Michael White, 59, Dies; Used Stories as Therapy
Jeremy Pearce, New York Times- 4/28/2008

Michael White, a social worker and family therapist who developed an innovative and highly practical technique using storytelling to help patients of all ages deal with childhood traumas, died on April 4 in San Diego. He was 59. The cause was a heart attack, said a spokeswoman from the Dulwich Centre, a counseling service in Adelaide, Australia, where Mr. White had practiced family therapy since the early 1980s.
      With a colleague, David Epston, Mr. White explored the power of shaping personal accounts and memories in facing the lingering effects of childhood inadequacies and other obstacles in patients’ lives. Their technique was explained in an influential 1990 book, “Narrative Means to Therapeutic Ends,” and has since become known as narrative therapy. The technique is based in part on having a patient externalize a condition or problem — like obesity, loss of a parent or resentment of a sibling — and come up with stories and metaphors to re-evaluate the situation, usually from a more positive perspective. Narrative therapy has been used successfully to help bed-wetting children distance themselves from shame and anxiety, so they can consider their condition more objectively and not necessarily as a permanent character flaw. Some practitioners encourage patients to write stories, letters, essays or poems and to recall actual events in which they vanquished a concern or responded to a family member with cathartic satisfaction.
     A practitioner of narrative therapy, Dr. Gene Combs, an associate professor of psychiatry and family medicine at Loyola University in Chicago, said Mr. White emphasized the need to “elevate the person you’re working with, instead of elevating the therapist,” so that discussions with patients, alone or in family groups, can ensure that individuals are not viewed as “generic carriers of problems, or only as pathologies and not people.” The eventual goal of the technique is to help a patient recognize personal strengths and supportive relationships that can aid in surmounting a given problem, leading to what Dr. Combs termed the “preferred stories” of success and achievement in the patient’s life.
     Michael Kingsley White was born in Adelaide. He worked briefly as a probation and welfare officer before earning an undergraduate degree in social work from the University of South Australia in 1979. He then became a psychiatric social worker at Adelaide Children’s Hospital before starting his private practice at the Dulwich Centre. He further refined his ideas in a book published last year, “Maps of Narrative Practice.” Mr. White often traveled abroad to present case histories and refinements of narrative theory and was on a similar journey in San Diego when he died.
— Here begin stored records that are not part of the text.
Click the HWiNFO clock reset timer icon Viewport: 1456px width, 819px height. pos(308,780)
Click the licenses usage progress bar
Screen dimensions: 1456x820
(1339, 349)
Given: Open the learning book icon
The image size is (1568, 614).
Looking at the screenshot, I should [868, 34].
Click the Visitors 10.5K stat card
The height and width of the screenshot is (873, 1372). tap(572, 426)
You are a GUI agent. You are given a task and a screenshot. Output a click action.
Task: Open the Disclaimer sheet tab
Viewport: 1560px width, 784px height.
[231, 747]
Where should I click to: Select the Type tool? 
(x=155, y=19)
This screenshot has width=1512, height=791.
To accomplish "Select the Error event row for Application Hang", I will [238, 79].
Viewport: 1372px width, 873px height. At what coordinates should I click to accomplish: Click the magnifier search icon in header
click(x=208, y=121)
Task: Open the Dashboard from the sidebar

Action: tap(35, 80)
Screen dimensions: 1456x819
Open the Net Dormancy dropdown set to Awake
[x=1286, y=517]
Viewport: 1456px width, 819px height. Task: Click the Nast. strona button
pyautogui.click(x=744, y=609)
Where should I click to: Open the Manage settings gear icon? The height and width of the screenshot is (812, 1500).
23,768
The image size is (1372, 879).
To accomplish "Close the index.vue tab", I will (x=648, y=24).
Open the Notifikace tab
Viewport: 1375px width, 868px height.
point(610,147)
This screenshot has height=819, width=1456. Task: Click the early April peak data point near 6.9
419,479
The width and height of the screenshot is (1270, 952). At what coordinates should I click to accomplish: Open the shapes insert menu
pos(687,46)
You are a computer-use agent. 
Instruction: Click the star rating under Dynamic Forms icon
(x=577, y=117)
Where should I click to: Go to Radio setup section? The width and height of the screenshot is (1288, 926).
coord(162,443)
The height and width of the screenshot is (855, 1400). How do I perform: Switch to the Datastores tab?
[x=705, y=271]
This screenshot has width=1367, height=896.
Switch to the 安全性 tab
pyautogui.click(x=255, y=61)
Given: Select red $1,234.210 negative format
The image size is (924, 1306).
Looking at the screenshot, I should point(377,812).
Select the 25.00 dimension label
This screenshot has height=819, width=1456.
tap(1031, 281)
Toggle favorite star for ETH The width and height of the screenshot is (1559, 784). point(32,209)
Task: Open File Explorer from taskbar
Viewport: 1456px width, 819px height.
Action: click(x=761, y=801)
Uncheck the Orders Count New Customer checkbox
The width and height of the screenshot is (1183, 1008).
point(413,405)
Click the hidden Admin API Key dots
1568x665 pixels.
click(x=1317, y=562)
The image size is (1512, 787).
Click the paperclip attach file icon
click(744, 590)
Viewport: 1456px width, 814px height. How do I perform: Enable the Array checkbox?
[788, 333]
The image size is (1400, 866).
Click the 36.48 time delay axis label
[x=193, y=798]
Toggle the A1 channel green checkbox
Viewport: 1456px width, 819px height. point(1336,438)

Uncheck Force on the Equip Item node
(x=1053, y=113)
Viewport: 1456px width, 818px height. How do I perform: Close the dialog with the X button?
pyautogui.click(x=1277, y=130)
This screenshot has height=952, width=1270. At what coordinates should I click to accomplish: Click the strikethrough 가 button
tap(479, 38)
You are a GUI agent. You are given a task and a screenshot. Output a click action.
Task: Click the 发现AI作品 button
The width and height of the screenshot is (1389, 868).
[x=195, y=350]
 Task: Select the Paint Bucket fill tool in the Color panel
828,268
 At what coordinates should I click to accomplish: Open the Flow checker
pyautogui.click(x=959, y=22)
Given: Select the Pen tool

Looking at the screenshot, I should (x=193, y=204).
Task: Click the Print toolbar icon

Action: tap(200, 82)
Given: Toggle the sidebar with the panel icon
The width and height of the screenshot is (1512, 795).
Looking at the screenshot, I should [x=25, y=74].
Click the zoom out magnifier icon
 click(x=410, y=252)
     Although narrative therapy has had relevance in treating anorexia, school-related anxiety and problems common in children and young adults, its uses continue to broaden. Beginning in the 1990s, Mr. White applied it to Aboriginal communities in New South Wales, and found that storytelling could be an incisive tool in helping tribesmen come to terms with dispossession and forced relocation from their ancestral lands.